Bill that would allow elected officials to meet outside of public view fails in state Senate committee

Legislation would have let officials hold private talks

Sen. John Payton (left), R-Wilburn, and Rep. Mary Bentley, R-Perryville, present HB1610 to amend the law relating to public meetings under the Freedom of Information Act on Tuesday during a hearing of the Senate Committee on State Agencies and Governmental Affairs at the state Capitol in Little Rock. 
(Arkansas Democrat-Gazette/Thomas Metthe)
Sen. John Payton (left), R-Wilburn, and Rep. Mary Bentley, R-Perryville, present HB1610 to amend the law relating to public meetings under the Freedom of Information Act on Tuesday during a hearing of the Senate Committee on State Agencies and Governmental Affairs at the state Capitol in Little Rock. (Arkansas Democrat-Gazette/Thomas Metthe)

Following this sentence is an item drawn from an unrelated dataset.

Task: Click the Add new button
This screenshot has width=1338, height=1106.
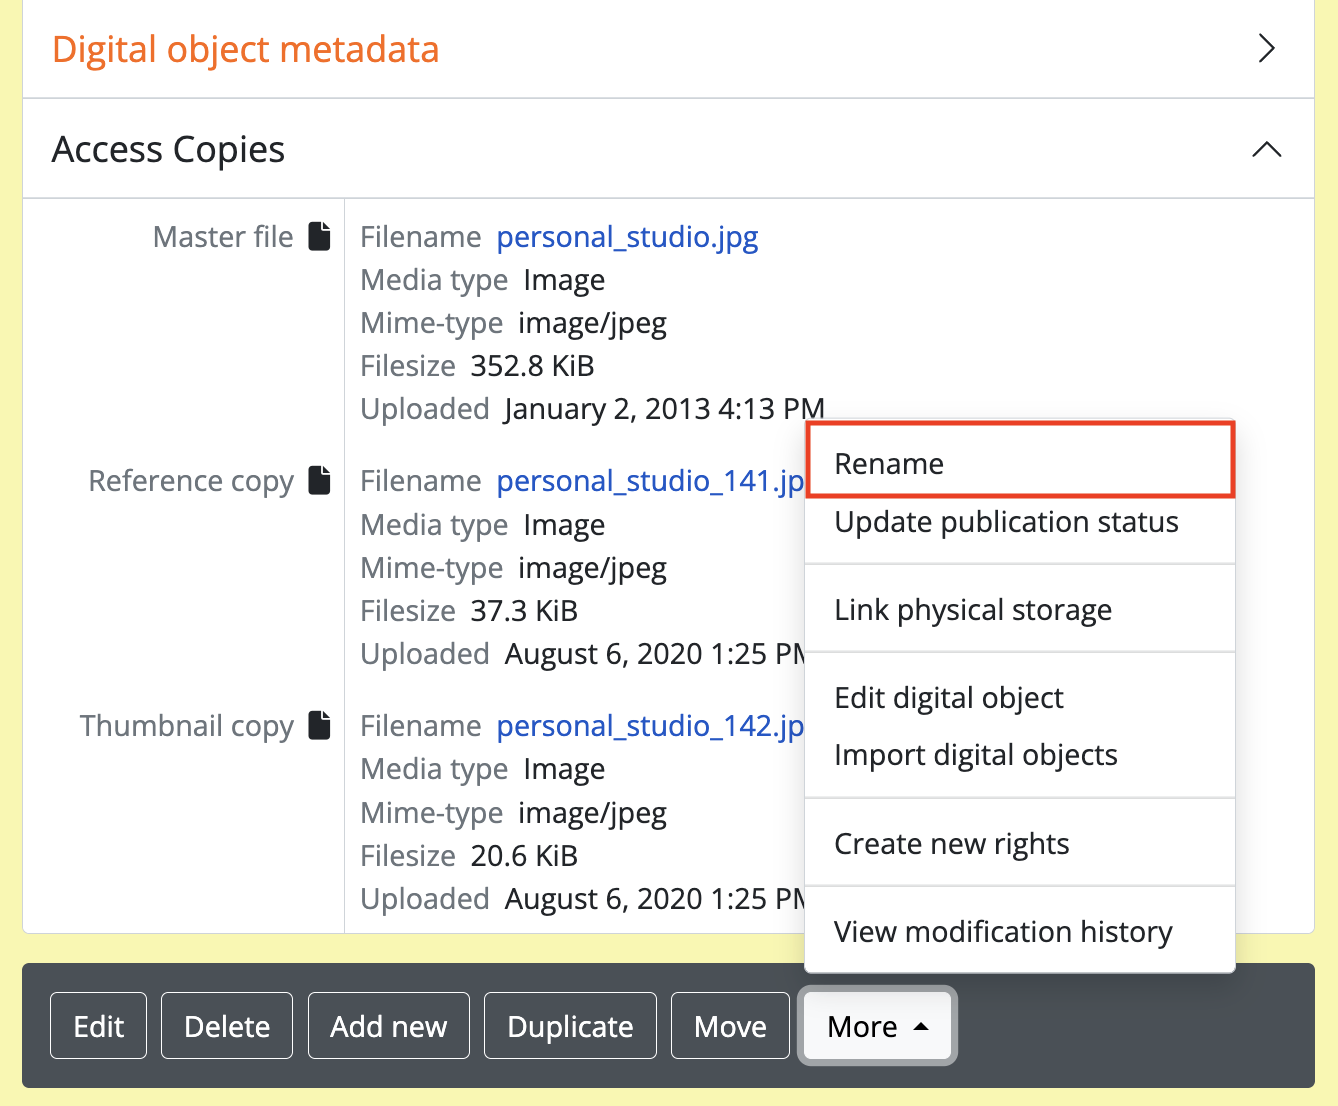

A bill to allow some local elected officials to meet outside of public view was defeated Tuesday in a Senate committee.

House Bill 1610 would have amended the Arkansas Freedom of Information Act to allow elected officials to meet informally if the meeting is made up of less than a third of the entire body present. The bill, sponsored by Rep. Mary Bentley, R-Perryville, was defeated on a voice vote in the Senate Committee on State Agencies and Governmental Affairs.

Bentley argued the bill was necessary to allow justices of the peace, council members and school board members to have informal discussions about policy issues without fears of running afoul of the state's Freedom of Information Act.

The bill's Senate sponsor, Sen. John Payton, R-Wilburn, likened the Freedom of Information Act's provision regulating open meetings to a "gag order" on justices of the peace and other elected officials as the statute does not have a definition for a public meeting. If two or more elected officials meet to discuss official business it could be considered a meeting and must be open to the public, according to the Arkansas Attorney General's 2022 Freedom of Information Act Handbook.

"If we don't define what a meeting is then we essentially put a gag order on every [justice of the peace], every councilman and school board member," Payton said.

Others pushed back, saying the bill would have allowed local officials to conduct business outside the public view.

"As an elected official, I don't see that it makes my job harder," Beth Coger, a member of the Washington County Quorum Court, told the committee. "I just think that the law, the way we have it now, gives the public -- the boots on the ground people -- a way to hold us accountable."

While the bill would limit informal meetings to less than a third of an elected body, some worried that it would allow public officials to make policy behind closed doors.

Robert Steinbuch, a law professor at the University of Arkansas at Little Rock, member of the Freedom of Information Act task force and columnist for the Arkansas Democrat-Gazette, said the bill would have allowed three elected officials to meet, who could each meet with three others, and so on.

Payton said people will always have the option to vote out their local representatives if they think they are privately making bad policies.

"If they're running out there with preformed ideas and rubber stamping them, you should un-elect them," Payton said. "If you're asking questions about how they arrived at a policy and they won't give you answers, you should un-elect them."

The original version of Bentley's bill would have defined a public meeting as a quorum, the minimum amount of lawmakers who need to be present to take action. The bill was voted down in committee in March, but she amended it to change the definition of a meeting as a third of a public body present.